Cybercriminals are increasingly bypassing common security and compliance controls to gain full control of unsecured SAP applications, cybersecurity and compliance solutions provider Onapsis stated. In doing so, they can deploy ransomware or other malicious software to steal sensitive information, perform financial fraud and disrupt mission-critical business processes.
Onapsis found evidence of more than 300 automated exploitations leveraging seven SAP-specific attack vectors and over 100 hands-on-keyboard sessions from various threat actors.
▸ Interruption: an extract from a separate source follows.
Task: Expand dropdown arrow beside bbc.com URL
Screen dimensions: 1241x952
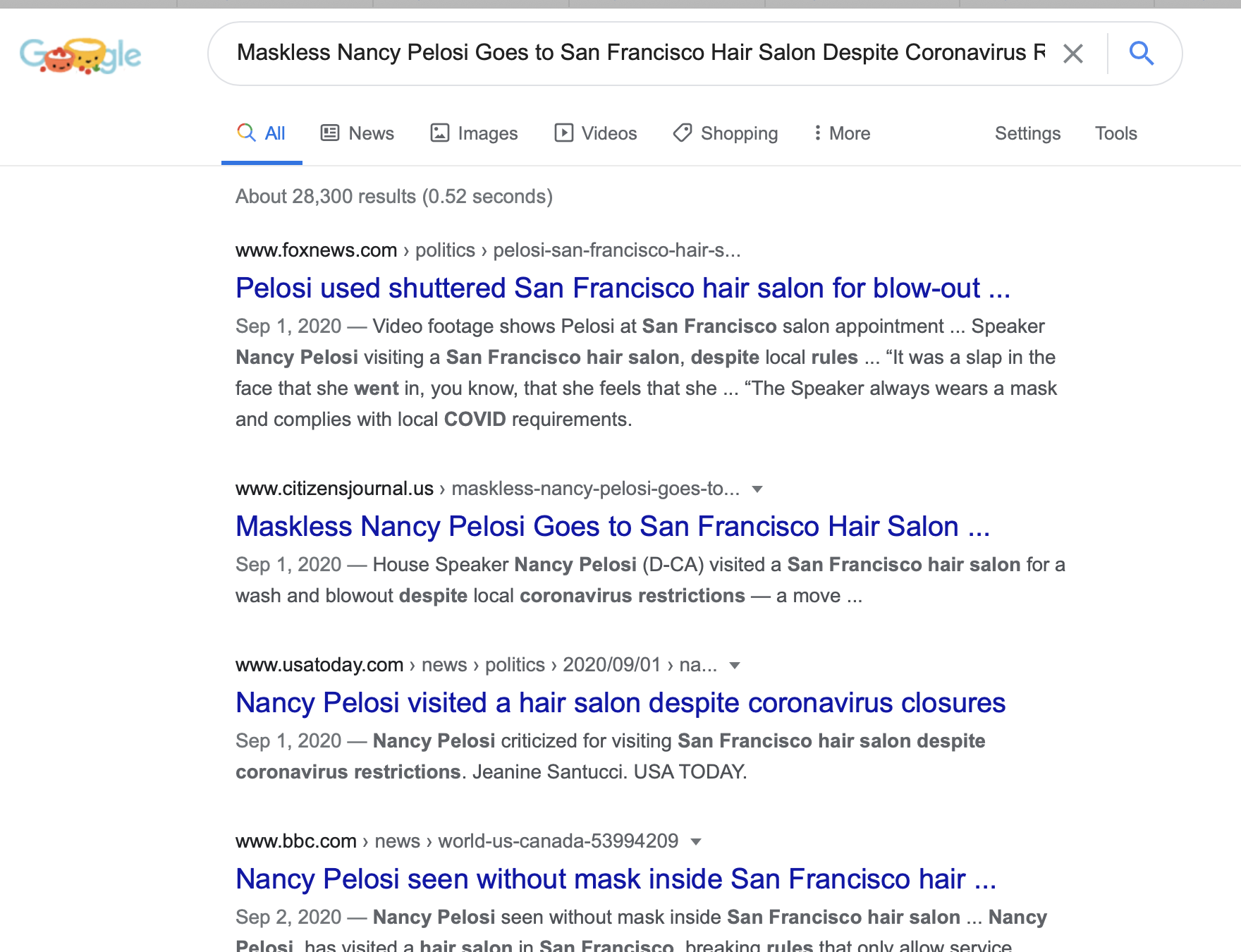Action: pyautogui.click(x=696, y=841)
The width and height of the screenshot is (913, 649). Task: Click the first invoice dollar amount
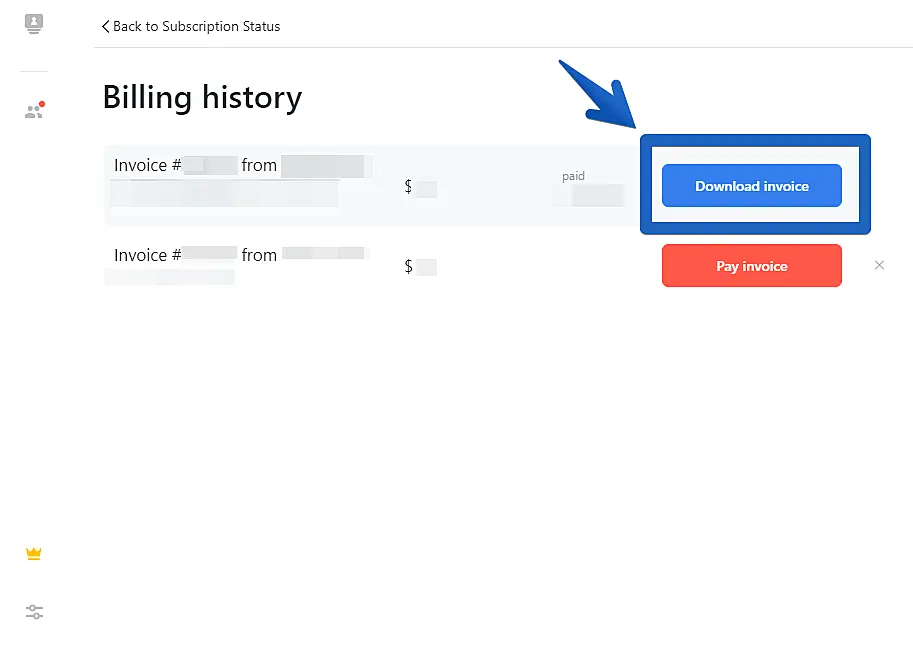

It also discovered that critical SAP vulnerabilities were being weaponized in less than 72 hours of a patch release.
SAP has patched critical vulnerabilities that were previously exploited, Onapsis noted. But, many organizations still have not applied relevant mitigations and allow unprotected SAP systems to continue to remain visible to cybercriminals.
How to Guard Against SAP Application Vulnerabilities and Configuration Issues
Onapsis security researchers have released an alert detailing observed threat actor activity and techniques that could lead to full control of unsecured SAP applications. In addition, Onapsis offers the following recommendations to help organizations mitigate threats targeting SAP application vulnerabilities and configuration issues:
- Perform compromise assessments for SAP apps
- Apply relevant security patches to SAP apps
- Look for and address SAP app misconfigurations or unauthorized high-privilege users
- Conduct ongoing monitoring of SAP apps to watch for any potential threat activity
An SAP app protection program also can be implemented as part of an organization's cybersecurity strategy, Onapsis stated. This program can help an organization bolster its security posture and comply with industry regulations.
Furthermore, Onapsis is offering a three-month free subscription to the Onapsis Platform for Cybersecurity and Compliance. Organizations can use this platform for threat monitoring, investigation and remediation.